Wednesday, January 26, 2011

Lessons From the Acreage, #3

I'm currently sitting at my table during this dreary afternoon, waiting for more snow to fall upon New Hampshire, and I am reminded of a day much like this one.  

This event occurred a few years ago, back when I owned acreage, and drove a rural school bus for a living.  The days behind the wheel of the bus were long,  more than occasionally interesting, and by the time I got home, I was frequently frazzled.  Such is the state I found myself in when...

One afternoon, I came home, driving the school bus, and I could see from the driveway through my living room window, that there was an awful lot more movement than what I would usually see from cat and dog welcoming me back home.  Something was up.
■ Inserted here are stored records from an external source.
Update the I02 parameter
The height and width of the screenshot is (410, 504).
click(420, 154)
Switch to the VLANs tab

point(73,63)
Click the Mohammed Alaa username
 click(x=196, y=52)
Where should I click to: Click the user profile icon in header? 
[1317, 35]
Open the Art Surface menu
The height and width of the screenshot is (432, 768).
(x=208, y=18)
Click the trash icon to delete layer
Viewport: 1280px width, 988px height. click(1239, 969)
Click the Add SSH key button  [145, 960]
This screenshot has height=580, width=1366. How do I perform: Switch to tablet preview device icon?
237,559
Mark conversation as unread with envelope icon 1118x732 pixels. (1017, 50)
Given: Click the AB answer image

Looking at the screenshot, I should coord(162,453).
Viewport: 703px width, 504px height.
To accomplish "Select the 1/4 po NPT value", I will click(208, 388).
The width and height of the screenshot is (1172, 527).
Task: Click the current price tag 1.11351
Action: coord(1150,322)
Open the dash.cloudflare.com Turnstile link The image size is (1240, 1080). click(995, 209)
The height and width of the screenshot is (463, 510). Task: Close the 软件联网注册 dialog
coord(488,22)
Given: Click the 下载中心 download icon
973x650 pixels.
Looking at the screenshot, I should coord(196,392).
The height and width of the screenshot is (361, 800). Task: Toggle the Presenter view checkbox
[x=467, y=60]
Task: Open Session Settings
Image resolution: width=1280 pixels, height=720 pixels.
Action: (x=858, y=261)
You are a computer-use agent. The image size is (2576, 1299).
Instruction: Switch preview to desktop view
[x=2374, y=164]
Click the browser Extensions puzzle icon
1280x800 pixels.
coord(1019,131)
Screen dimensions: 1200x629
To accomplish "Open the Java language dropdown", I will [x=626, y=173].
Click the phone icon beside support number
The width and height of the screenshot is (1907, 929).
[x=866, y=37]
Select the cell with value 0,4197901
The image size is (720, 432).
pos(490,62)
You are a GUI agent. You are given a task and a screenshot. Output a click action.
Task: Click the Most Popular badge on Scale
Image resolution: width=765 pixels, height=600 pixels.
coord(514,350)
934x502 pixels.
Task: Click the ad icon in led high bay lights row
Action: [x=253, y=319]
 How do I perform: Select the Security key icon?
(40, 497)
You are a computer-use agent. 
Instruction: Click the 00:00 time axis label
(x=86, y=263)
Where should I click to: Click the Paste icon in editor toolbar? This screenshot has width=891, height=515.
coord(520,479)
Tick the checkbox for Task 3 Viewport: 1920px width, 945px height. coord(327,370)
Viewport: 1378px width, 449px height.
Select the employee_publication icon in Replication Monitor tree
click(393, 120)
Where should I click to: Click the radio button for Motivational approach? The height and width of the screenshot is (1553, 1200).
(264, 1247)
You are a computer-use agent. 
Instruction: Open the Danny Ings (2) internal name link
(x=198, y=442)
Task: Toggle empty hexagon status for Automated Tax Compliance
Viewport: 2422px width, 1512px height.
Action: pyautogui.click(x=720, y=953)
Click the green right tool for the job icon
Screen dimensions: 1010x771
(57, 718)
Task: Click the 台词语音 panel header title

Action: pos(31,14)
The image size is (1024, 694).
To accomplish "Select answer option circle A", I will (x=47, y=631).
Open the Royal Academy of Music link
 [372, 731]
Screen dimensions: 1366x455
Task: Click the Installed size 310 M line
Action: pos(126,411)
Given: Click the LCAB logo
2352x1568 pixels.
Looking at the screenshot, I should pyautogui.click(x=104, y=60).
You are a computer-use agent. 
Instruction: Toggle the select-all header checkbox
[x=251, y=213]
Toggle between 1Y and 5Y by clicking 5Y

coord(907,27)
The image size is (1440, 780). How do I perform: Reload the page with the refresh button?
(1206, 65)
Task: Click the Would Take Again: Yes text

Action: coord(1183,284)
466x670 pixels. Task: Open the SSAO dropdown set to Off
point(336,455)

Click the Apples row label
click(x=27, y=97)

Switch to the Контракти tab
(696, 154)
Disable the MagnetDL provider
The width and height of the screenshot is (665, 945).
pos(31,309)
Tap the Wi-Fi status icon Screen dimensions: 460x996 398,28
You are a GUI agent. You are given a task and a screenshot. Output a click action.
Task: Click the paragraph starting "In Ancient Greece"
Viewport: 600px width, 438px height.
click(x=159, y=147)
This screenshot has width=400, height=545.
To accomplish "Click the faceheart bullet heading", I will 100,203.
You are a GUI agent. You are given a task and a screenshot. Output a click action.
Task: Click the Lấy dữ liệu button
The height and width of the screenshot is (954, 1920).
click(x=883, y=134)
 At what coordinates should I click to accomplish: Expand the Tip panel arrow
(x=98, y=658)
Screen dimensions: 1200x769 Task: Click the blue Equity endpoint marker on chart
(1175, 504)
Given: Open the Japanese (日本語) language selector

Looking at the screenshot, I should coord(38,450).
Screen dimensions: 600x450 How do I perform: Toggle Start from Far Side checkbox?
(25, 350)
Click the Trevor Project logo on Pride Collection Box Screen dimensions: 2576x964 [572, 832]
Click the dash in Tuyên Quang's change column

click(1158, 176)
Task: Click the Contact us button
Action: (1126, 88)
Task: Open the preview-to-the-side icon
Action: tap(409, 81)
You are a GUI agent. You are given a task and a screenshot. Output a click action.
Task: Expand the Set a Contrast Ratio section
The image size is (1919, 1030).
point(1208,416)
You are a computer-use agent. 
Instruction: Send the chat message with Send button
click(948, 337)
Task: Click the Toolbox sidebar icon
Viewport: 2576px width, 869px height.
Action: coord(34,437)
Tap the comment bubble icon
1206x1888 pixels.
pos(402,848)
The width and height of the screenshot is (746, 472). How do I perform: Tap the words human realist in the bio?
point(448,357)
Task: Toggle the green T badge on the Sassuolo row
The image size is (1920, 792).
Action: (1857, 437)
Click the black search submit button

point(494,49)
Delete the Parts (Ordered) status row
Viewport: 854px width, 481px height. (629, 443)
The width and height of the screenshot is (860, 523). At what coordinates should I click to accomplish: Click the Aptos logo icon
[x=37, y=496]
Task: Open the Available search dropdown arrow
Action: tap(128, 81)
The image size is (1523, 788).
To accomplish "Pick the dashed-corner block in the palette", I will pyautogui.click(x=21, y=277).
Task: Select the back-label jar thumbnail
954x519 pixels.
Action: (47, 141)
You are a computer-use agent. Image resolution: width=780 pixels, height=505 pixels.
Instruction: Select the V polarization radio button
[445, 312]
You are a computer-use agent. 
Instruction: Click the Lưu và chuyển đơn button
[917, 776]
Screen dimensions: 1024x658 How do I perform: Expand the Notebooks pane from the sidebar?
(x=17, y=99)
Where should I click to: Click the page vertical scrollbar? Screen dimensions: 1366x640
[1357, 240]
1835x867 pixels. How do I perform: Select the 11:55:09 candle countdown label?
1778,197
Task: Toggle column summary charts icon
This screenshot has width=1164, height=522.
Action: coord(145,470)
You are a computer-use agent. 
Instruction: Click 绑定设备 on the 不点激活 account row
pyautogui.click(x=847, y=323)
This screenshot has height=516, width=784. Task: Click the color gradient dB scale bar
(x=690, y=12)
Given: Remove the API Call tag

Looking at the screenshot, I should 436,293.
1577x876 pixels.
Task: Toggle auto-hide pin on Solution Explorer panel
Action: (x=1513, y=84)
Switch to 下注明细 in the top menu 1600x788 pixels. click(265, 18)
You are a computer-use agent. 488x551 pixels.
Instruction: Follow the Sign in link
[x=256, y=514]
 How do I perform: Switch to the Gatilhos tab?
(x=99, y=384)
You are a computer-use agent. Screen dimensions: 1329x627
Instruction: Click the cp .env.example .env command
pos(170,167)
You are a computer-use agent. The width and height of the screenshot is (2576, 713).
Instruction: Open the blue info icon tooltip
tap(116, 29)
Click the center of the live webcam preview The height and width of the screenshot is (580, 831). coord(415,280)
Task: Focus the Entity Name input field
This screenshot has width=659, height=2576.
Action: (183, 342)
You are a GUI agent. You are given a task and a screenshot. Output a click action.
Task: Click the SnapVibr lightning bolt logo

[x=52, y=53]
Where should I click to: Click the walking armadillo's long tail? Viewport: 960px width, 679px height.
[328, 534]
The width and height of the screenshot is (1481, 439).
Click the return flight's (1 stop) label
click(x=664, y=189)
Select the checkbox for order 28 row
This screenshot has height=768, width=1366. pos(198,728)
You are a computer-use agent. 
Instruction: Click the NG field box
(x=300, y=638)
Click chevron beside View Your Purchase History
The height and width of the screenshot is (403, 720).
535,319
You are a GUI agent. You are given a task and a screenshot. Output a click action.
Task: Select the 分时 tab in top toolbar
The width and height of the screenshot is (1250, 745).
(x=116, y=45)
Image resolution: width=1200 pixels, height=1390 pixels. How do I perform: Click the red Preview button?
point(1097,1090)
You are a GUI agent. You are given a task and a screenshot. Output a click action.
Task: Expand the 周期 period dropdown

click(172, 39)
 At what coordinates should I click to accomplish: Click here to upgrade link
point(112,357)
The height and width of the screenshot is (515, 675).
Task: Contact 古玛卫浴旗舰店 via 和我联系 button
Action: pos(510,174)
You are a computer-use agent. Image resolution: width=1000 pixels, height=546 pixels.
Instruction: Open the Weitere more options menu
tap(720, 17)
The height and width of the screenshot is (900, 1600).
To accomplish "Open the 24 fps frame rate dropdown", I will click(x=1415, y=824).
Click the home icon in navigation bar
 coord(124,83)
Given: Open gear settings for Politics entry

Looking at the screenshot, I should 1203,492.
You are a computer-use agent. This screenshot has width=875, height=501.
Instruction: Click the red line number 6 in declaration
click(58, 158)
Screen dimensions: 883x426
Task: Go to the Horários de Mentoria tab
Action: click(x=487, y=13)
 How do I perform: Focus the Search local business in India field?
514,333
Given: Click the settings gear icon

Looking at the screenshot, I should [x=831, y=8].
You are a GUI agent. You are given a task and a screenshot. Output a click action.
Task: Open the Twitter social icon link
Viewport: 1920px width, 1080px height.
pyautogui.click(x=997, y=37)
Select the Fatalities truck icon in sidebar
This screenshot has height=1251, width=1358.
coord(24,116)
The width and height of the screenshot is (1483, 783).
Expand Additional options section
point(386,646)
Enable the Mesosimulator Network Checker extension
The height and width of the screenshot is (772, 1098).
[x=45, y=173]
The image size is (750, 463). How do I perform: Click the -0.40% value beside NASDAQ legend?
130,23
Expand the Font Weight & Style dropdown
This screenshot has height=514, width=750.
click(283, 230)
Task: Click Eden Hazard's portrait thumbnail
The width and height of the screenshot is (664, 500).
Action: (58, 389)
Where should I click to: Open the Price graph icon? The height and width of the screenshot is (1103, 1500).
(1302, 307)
Not being sure what to think, I cautiously entered the house, and what do I see but that cat and dog have treed a squirrel on the floor-to-ceiling bookcase in the living room, and naturally, the little SOB was high up.  I was tired, frazzled, and not very much not amused, but, there was nothing else to do in that moment besides getting the critter out of my house.

Not wanting to appear to be a total girl, and call guy friends weeping about there being a wild animal in the living room, and would one please be big and brave and wonderful and come take care of it, I realized there was only one way to go.  I left cat and dog to keep the quarry treed in the bookcase, marched to the pantry, and got the broom.

With little more than an attitude, and a determination that this creature wasn't staying, I marched back out to the living room with the aforementioned broom, and commenced offensive maneuvers.  By that, I mean I clocked the little bastard with the broom, and knocked him to the floor, much to the delight of cat and dog.  Pandemonium ensued, and I finally had to come down a little harder than I meant to with the broom, stunning the creature to keep it in check, and to keep cat and dog from eating it right there on the spot.

While keeping the squirrel covered with the broom bristles, I swept him through the living room, through the kitchen, through the pantry, and finally, out the pantry door.  Once out the pantry door, however, the squirrel apparently had gotten a second wind, and had decided it was going to get back *into* the house, by way of attaching itself to the broom handle, and trying to climb up the broom handle towards me!  This was not what I had bargained for, nor was it going to be allowed to happen.

Looking back, if I'd had any sense left at all after my day on the bus, I'd have let go of the broom, backed up a step, shut the door, gone back into the house and had done with the whole thing.  Instead I got pissed and wasn't letting go of anything.

With a surge of adrenaline, regrouping of attitude and a plethora of dirty words uttered at top volume, I jumped off of the pantry stairs into the knee-deep snow, and proceeded to swing the broom against the corner of the house.  and again.  and again.  While dog and cat were both trying to come outside to watch the show!

So, to recap, at this point I've just driven into my driveway in a school bus built for special needs children, only to promptly come out the back door, jump into knee-deep snow with a broom in my hands, and commence to swinging the broom against the side of my house, swearing at the top of my lungs, while also yelling at cat and dog to keep their butts in the house.

 I was, at that moment, unaware that brand-new neighbors had just moved in next door.  That non-awareness did not last long, for as soon as I made one last *thwack* against the house, the squirrel went sailing off of the broom and across the back yard, and I gave the dog permission to come outside and do his business, I got the distinct feeling I was being watched.

I turned around, and there are my brand-new neighbors, having a wonderful laugh at my antics.
There was nothing else to do at that point but blush, attempt to recover what dignity I had left, wave and slink back into my house in total embarrassment.


The moral to this story:  You never know who might be watching.  Conduct yourself accordingly.

Also:  Mothballs in the attic are a good squirrel repellent.